Thursday, May 8, 2008

India facing inflationary pressure

India has suspended futures trading of soy oil, potato, chick pea and rubber until September of this year due to soaring prices in commodity markets. Along with reduced exports and lowering of costs on import tariffs, the domestic market has been unable to keep various commodity prices from making multi-year highs.


India suspends 4 commodity futures on price worries

By Sourav Mishra

Thursday May 8, 08:28 PM

MUMBAI (Reuters) - India has suspended futures trading in four commodities with immediate effect in its latest move to rein in soaring inflation, but industry officials said the step would not ease price pressures.

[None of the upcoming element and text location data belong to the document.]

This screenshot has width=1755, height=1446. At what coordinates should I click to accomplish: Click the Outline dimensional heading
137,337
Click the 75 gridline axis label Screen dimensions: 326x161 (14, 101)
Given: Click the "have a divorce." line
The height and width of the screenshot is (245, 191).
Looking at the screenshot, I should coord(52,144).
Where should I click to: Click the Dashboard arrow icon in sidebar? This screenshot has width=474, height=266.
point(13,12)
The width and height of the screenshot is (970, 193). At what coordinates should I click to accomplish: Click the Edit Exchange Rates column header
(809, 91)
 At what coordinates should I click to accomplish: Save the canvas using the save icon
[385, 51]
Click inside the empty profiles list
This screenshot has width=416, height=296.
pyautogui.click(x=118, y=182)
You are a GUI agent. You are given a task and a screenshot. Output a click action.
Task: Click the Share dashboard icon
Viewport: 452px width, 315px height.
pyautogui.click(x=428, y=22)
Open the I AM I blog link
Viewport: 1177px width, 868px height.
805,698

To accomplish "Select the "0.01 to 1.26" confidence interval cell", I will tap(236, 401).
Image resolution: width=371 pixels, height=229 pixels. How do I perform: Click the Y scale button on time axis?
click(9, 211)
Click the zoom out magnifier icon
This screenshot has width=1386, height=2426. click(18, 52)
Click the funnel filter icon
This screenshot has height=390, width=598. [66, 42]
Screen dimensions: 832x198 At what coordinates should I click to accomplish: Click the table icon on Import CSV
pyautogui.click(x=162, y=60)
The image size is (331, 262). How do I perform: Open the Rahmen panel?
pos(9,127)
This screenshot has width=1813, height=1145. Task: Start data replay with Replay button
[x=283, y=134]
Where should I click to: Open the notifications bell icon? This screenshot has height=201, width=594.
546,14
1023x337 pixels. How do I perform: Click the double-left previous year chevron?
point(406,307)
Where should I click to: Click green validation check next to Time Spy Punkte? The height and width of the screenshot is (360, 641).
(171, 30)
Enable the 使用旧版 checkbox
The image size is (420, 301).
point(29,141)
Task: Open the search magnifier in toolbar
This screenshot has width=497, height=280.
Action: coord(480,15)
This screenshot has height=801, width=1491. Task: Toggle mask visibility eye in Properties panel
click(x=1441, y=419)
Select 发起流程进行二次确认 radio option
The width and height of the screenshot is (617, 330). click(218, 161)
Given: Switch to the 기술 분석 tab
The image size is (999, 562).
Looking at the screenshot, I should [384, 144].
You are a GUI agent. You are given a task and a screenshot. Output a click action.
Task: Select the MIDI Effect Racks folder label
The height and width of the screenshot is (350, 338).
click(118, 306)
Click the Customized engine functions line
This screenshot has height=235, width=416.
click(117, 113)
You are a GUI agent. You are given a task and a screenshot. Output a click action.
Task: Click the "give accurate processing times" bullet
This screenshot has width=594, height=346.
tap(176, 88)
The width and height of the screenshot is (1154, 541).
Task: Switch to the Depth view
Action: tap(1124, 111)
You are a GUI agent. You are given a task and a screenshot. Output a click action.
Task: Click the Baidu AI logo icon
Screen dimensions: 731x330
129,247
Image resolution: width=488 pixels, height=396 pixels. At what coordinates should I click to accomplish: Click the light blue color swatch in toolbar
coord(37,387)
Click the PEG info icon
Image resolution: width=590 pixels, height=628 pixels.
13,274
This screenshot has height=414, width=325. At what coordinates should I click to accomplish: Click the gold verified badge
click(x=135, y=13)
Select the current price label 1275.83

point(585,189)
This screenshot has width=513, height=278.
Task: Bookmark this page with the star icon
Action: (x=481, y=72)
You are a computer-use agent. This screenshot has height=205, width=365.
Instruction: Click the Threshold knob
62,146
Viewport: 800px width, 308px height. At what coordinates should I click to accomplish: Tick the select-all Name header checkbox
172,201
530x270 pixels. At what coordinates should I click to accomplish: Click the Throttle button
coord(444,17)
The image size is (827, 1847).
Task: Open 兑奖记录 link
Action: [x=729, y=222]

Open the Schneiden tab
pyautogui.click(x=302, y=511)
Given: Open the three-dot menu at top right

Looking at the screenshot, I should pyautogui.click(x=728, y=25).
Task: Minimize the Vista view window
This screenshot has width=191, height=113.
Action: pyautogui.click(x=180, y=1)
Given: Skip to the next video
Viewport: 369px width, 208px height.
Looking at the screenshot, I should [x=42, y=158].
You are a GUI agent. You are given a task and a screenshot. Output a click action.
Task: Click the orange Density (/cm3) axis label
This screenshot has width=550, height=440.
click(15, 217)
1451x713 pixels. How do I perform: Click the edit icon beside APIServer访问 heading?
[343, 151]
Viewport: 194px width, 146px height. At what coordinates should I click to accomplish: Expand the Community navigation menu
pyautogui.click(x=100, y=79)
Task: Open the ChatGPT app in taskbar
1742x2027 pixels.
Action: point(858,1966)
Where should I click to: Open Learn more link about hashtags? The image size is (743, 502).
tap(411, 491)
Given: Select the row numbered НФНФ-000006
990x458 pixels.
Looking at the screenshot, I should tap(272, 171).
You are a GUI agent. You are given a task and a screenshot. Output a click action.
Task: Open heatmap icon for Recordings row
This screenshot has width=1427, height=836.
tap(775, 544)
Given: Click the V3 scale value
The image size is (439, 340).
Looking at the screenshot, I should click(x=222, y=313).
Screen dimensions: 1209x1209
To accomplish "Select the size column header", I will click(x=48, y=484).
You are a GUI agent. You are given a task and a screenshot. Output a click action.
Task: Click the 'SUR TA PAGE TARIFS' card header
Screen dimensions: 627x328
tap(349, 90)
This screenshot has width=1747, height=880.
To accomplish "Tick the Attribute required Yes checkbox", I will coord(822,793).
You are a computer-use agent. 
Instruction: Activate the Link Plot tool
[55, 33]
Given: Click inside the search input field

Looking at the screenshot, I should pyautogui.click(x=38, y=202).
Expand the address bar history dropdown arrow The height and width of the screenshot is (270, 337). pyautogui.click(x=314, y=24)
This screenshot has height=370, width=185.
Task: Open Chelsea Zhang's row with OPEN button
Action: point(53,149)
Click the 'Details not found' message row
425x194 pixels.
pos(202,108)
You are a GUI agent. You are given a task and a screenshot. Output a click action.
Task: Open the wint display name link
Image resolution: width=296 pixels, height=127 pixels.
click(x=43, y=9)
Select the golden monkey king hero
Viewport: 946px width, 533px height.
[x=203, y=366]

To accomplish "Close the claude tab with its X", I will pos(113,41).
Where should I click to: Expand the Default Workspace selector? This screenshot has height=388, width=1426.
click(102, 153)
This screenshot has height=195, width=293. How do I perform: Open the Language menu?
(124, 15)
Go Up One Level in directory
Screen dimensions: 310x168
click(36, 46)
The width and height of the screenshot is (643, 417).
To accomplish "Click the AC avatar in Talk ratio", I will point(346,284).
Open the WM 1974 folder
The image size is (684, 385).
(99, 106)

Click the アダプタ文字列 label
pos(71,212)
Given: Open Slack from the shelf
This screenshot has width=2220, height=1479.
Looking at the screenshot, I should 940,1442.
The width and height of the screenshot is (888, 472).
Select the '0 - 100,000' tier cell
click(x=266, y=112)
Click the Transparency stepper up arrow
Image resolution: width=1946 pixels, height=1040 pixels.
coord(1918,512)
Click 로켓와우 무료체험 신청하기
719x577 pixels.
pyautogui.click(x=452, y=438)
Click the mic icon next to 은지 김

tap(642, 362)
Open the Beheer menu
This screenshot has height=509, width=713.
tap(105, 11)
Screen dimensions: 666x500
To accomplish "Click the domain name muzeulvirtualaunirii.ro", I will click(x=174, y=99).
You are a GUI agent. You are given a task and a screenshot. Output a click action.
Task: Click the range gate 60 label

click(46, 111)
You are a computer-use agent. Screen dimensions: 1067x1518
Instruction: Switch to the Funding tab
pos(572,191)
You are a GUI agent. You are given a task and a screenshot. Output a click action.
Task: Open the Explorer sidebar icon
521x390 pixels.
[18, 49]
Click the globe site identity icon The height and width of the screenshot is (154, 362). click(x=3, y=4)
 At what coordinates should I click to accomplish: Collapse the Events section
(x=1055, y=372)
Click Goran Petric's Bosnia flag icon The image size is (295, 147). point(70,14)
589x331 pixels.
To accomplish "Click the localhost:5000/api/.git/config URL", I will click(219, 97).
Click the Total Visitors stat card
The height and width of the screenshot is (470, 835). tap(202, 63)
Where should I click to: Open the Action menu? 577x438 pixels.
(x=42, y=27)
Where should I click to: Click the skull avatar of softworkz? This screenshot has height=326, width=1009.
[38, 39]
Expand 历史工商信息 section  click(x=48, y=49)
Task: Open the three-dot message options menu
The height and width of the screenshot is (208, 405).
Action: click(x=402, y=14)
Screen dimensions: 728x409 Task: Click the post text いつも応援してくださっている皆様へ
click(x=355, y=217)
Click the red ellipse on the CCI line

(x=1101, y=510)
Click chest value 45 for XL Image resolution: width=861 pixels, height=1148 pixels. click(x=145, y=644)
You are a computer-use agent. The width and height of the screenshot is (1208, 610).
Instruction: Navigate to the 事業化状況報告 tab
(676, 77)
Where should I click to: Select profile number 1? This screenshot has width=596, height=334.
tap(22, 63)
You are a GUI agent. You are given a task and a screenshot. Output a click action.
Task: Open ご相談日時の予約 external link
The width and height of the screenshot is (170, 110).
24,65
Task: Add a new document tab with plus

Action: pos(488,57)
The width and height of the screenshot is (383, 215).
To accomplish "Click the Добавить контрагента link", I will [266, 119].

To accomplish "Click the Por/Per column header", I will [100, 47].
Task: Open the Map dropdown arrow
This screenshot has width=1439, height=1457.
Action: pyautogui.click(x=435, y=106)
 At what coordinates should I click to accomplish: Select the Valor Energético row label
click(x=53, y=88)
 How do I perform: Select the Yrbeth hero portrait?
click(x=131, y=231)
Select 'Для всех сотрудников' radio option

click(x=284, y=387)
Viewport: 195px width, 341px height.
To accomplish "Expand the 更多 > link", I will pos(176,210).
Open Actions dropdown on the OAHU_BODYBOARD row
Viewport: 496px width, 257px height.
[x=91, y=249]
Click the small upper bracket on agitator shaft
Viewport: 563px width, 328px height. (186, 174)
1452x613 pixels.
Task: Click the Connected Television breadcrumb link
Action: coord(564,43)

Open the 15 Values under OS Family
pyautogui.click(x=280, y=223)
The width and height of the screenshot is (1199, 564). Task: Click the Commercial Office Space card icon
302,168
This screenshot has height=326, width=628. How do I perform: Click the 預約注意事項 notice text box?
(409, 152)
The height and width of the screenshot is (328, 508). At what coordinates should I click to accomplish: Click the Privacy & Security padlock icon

India has taken a series of fiscal measures to bring down prices recently, and the commodities market regulator said trading in futures contracts in soyoil, potato, chana or chick pea, and rubber had been suspended for four months.

The government, facing state and national elections in the next 12 months, is keen to show it is tackling rising food prices, which contributed to a surge in annual inflation to 7.57 percent in mid-April, its highest in more than three years.

Soybean, rapeseed or mustard seed, guar seed and turmeric prices and volumes picked up as investors switched out of the suspended contracts. India banned futures trading in rice, wheat and two pulses in early 2007. Its decision to suspend four more commodities was not a total surprise to the market as inflation accelerated, stoked by oil, food and metals prices worldwide.

In recent months, New Delhi has also banned some exports and lowered duties on some imports to tame prices and the central bank has tightened policy to curb excess cash in circulation.

FMC Chairman Khatua said the suspended and banned futures would be reviewed in September and were likely to resume then.